**Assignment**
Write the data out again in full, with no departure from the original.

**Saved entries**
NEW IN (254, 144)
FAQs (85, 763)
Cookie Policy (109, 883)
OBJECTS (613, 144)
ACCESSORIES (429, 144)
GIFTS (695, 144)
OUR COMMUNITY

**Answer to this exercise**
NEW IN (254, 144)
FAQs (85, 763)
Cookie Policy (109, 883)
OBJECTS (613, 144)
ACCESSORIES (429, 144)
GIFTS (695, 144)
OUR COMMUNITY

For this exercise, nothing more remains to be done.